Review: Unlovable (Port Fare, #1) by Sherry Gammon

Publication Date: January 13th, 2011
Worldpainting Unlimited Inc.
Format: Kindle copy
Rating: 1 out of 5 Stars


Port Fare, New York, has fallen into the clutches of true evil. The Dreser brothers have arrived with a scheme to increase drug sales in the area by whatever means possible. Seth Prescott is part of MET (Mobile Enforcement Teams) a branch of the DEA (Drug Enforcement Administration). He’s been assigned to work undercover at Port Fare High, and things aren’t going very well, until senior Maggie Brown enters the equation. He’s harbored a secret crush on her from day one, and now that she is in the center of the case, he’s trying to stay clear and objective while walking the line between business and unrequited love.

Maggie is truly the poster child for Heroin Chic, complete with jutting bones and dark-ringed eyes, but is she an addict, or is there another reason for her appearance? She struggles with her feelings for Seth, fearing he is just another person who will eventually let her down, as everyone in her life has done thus far.
Maggie has spent her life caring for her alcoholic mother. A task that has left her heavily burdened and alone. Before long, her mother’s health takes a turn for the worst, sending Maggie’s life into a tale-spin.

While Seth works relentlessly to inject fear into the dealers and flush them out into the open, Maggie fights to stay alive as the hunt turns deadly.

Seth and Maggie’s romantic journey is one of humor, heartbreak, and self-discovery.


Here’s my major beef with this book: I could not, for the life of me, reconcile Maggie’s voice with the chaos and heartbreak and angst that was going on her life. There’s a certain flippancy about her that was definitively off-putting. I mean, serious issues were tackled here including, but not limited to: parental neglect, malnourishment, drugs peddling, alcohol, murder, sexual assault, torture…etc and yet her musings sounded light hearted and sometimes even blithe.  She lacked the dark undertones better suited for the themes of this book. And I certainly couldn’t agree that the author’s intent was to give this book some lightness due to the severity of subjects at hand because if that was true then I can only give her credit for trying. I, for one, wasn’t convinced. 

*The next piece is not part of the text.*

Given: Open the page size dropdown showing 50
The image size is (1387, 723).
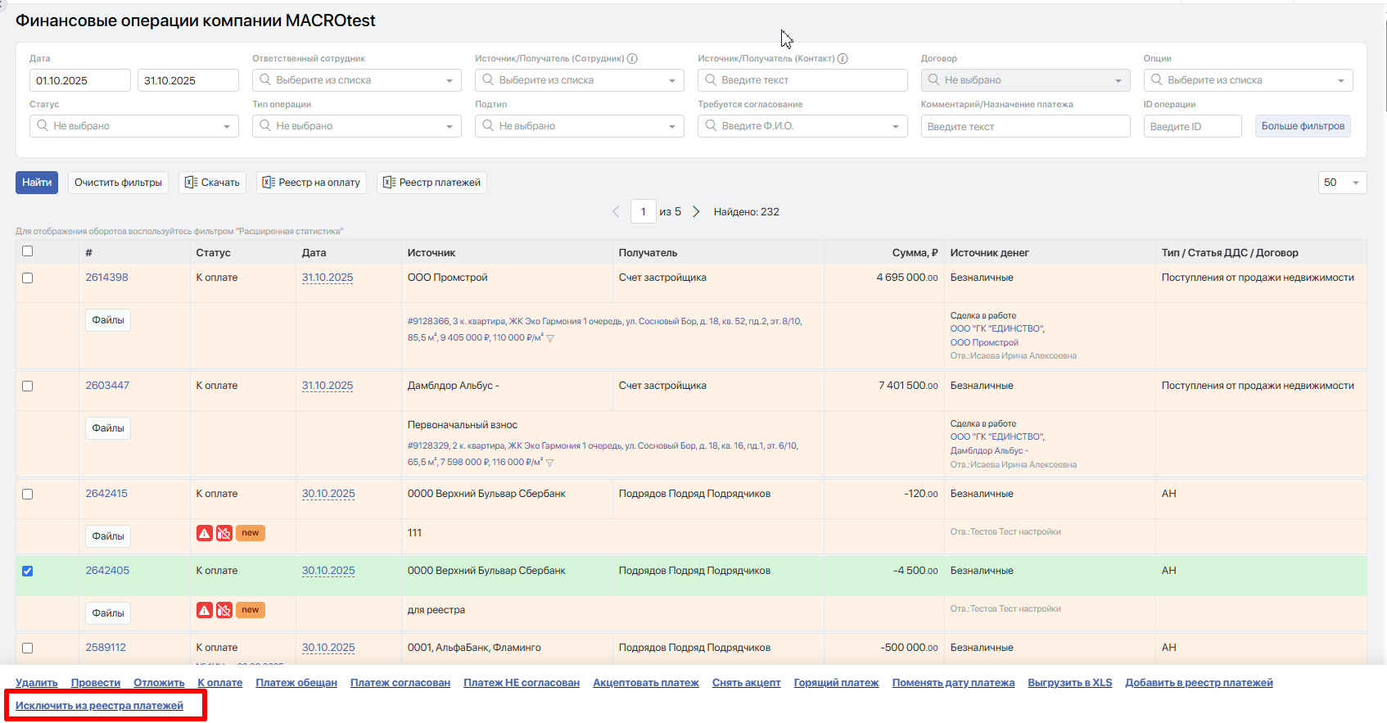Looking at the screenshot, I should click(1342, 183).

I found myself frustrated with Maggie’s character, period. She was very strong in her conviction to stay away from Seth and yet she couldn’t say no to her abusive ex-boyfriend. Zach called her Maggot quite a few times, stupid in some occasions, belittled her principles about no sex before marriage and yet she was unable to voice out her protests when he came and forced her to help him make the queen bee of the school jealous. 

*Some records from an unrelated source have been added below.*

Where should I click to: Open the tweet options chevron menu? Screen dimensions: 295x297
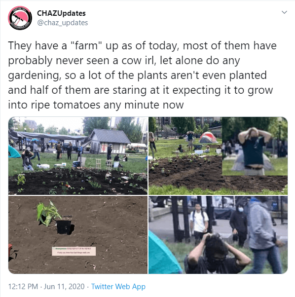(285, 12)
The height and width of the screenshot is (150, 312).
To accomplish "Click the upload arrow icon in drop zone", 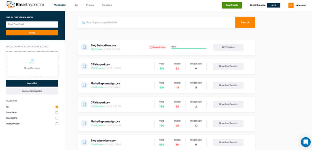I will coord(32,61).
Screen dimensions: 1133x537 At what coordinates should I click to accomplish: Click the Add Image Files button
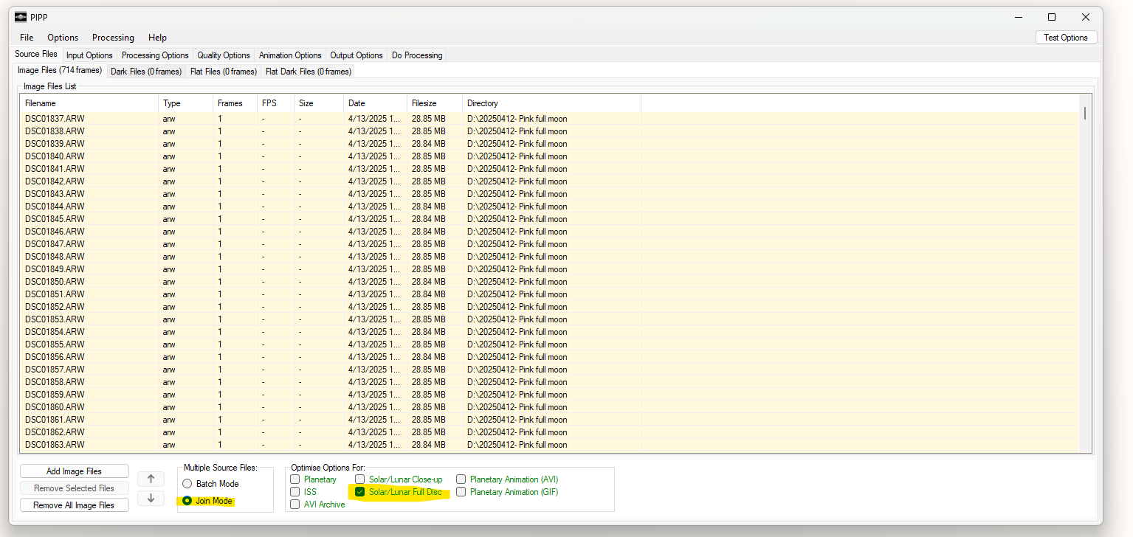pyautogui.click(x=74, y=471)
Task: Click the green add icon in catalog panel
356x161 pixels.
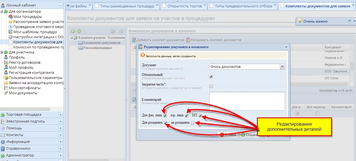Action: click(73, 31)
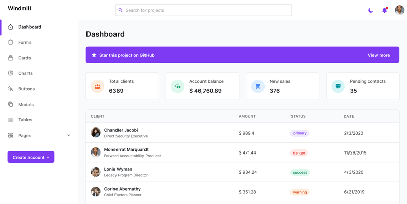Click the danger status badge
This screenshot has width=407, height=204.
(299, 153)
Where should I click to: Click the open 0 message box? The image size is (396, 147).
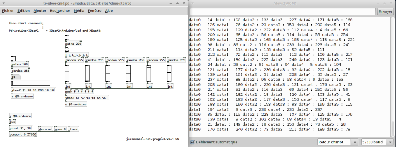point(61,129)
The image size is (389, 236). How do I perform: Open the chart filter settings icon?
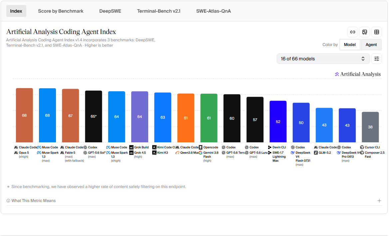click(377, 59)
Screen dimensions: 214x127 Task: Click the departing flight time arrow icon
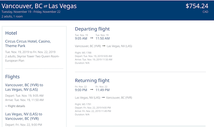[x=92, y=38]
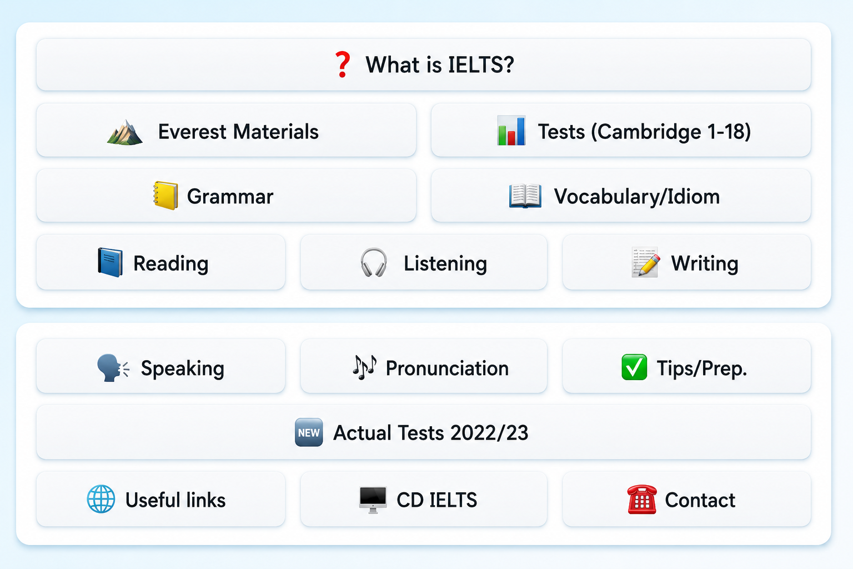Click the pencil and paper Writing icon
Viewport: 853px width, 569px height.
click(x=646, y=262)
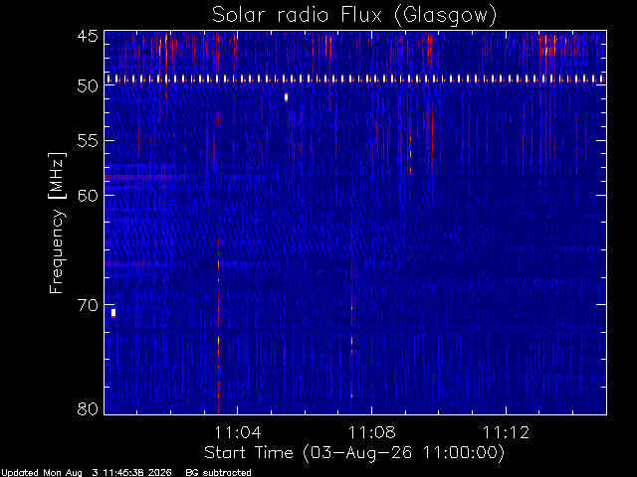Click the dotted interference line near 50 MHz

(355, 79)
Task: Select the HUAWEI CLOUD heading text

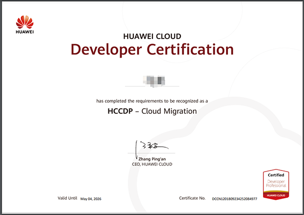Action: (152, 36)
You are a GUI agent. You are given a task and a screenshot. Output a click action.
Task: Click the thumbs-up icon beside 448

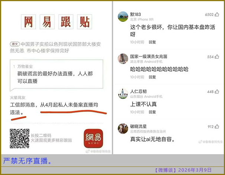pyautogui.click(x=217, y=92)
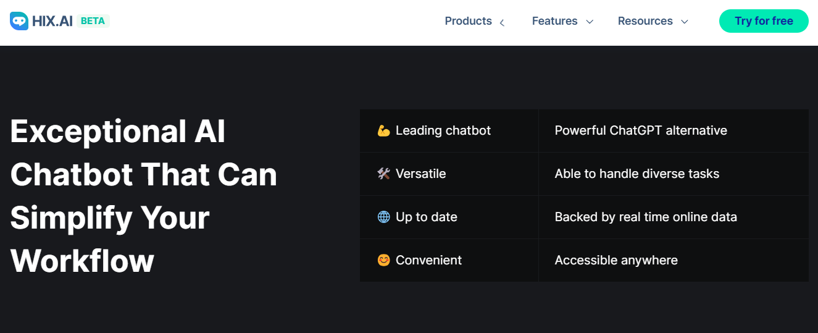818x333 pixels.
Task: Click the green BETA badge
Action: pyautogui.click(x=93, y=21)
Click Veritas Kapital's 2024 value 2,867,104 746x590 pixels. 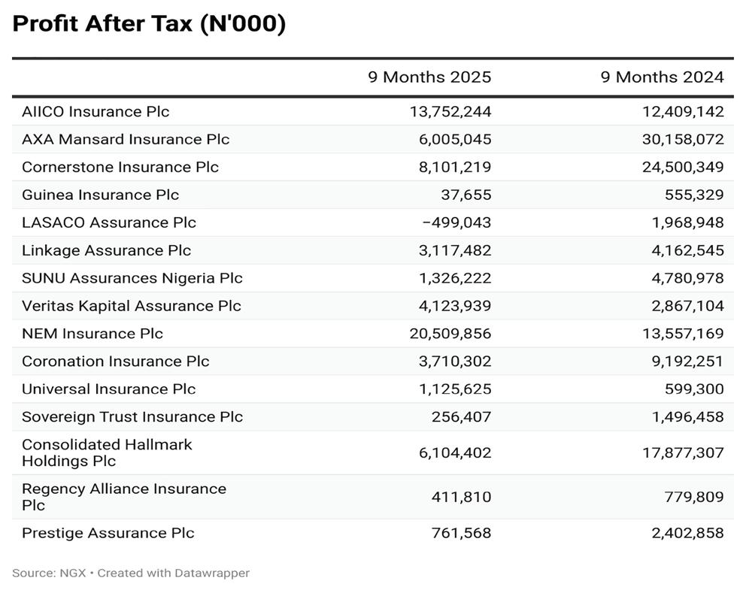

Maggie was such a contradiction in all the ways possible. She’s painted as the saddest looking girl you could ever imagine – physically and emotionally but for some odd reason, boys and creepy old men found her attractive. I don’t discount her self-esteem issues but you’d have to work doubly hard to convince me either way. There was a certain disconnection between a character who’d had to endure what she had and the actual character drawn in this novel. 

As for Seth, well, he can’t do anything wrong. He’s perfect; too perfect that he’s yawn inspiring, instead of awe-inspiring. 

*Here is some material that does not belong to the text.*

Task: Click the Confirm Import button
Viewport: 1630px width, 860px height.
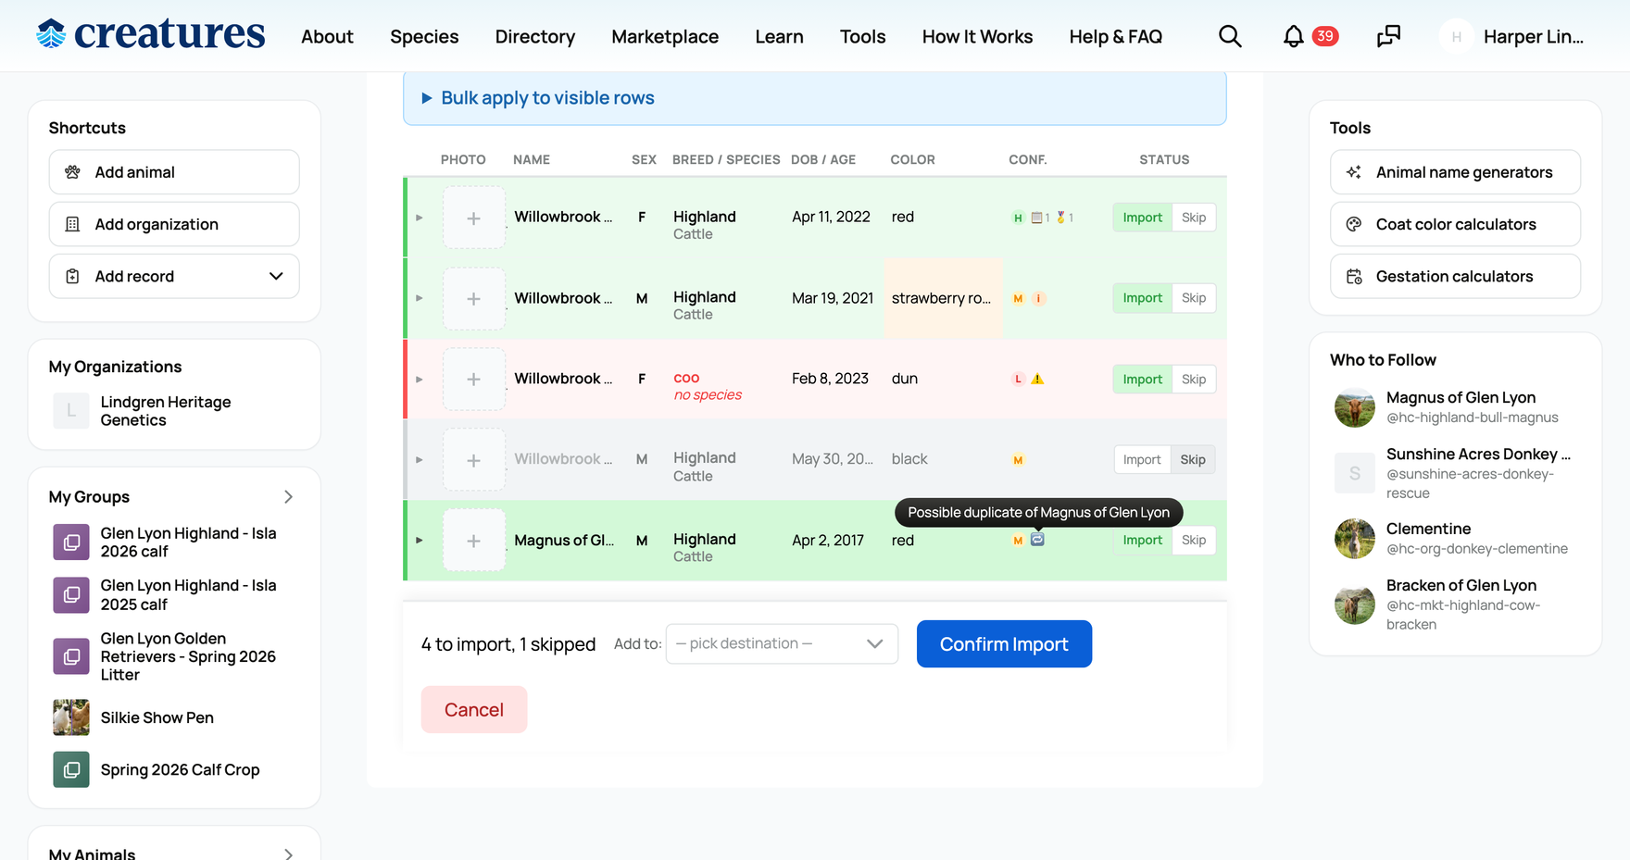Action: point(1004,643)
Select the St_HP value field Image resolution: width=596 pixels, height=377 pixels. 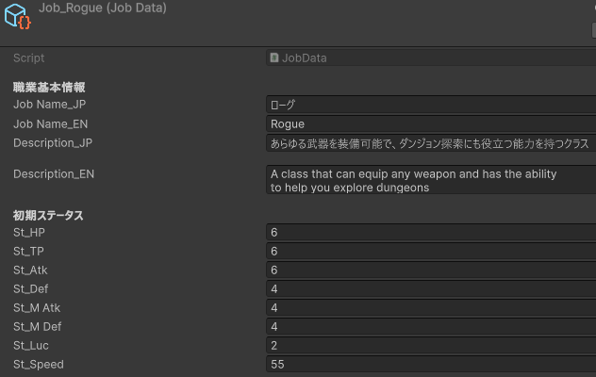point(431,233)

The attempts to add in some humour to this book felt forced and out of place. I also had a difficult time accepting that her mother didn’t really mean every single ugly words she’d ever thrown her way.  Honestly, it’s like every character in this book was suffering from an identity crisis. The entire novel was focused on Maggie having to live with an alcoholic mother. This woman spent the whole time drunk, passed out and verbally abusive to Maggie on the odd times that she was sober. Toward the end of the book, Maggie found some letters that her mother had apparently written to her in the midst of her drunkenness. The mother in the letter and the mother on the couch were, I swear upon anything that’s holy,  two different characters. I had a hard time believing that it was the same woman. 

Truthfully, I stopped quite a few times and debated whether or not to continue but I’m so tired of having to quit on books because of exasperating characters. The plot had so much potential – a romance between an undercover cop and a student at a high school – not original by a mile but still has its allure. Unfortunately, the flaws in character development distracted me relentlessly. I remained angry from the first quarter of the book until the bitter end. There were some editing mistakes as well (leach instead of leech pg. 37, master chief instead of master chef pg. 242). 

I wish I could say something favourable about my reading experience. But I’m at a loss. Others would enjoy this story very much. I just didn’t…couldn’t.